Try it:
Every line holding "Expand" should be copied from the records below.

═══ Records provided

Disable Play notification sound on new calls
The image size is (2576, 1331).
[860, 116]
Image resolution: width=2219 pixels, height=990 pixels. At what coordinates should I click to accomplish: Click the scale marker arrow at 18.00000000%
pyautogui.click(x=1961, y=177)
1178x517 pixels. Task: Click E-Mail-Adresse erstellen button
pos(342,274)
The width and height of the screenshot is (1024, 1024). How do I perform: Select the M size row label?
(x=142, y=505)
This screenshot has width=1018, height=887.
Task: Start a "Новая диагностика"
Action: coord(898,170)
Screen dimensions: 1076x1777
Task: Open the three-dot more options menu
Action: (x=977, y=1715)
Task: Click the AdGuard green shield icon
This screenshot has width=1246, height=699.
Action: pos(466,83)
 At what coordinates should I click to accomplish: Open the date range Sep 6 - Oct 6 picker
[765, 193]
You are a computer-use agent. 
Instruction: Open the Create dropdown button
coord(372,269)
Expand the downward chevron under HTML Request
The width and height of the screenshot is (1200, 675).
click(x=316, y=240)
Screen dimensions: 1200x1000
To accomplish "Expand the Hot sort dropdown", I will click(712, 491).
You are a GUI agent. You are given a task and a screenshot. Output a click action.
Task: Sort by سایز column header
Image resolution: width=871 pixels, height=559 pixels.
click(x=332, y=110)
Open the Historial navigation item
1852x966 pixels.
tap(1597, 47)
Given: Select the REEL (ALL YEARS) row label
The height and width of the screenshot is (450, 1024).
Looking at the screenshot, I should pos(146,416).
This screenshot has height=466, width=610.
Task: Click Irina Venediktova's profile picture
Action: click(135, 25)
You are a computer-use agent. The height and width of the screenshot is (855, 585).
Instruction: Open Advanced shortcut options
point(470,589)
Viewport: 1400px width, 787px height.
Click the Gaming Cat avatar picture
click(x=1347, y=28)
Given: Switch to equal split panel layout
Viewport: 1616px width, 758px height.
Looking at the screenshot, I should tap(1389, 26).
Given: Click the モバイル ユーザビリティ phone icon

══════

Task solution:
Expand the downward chevron under HTML Request
To accomplish "Expand the Hot sort dropdown", I will click(712, 491).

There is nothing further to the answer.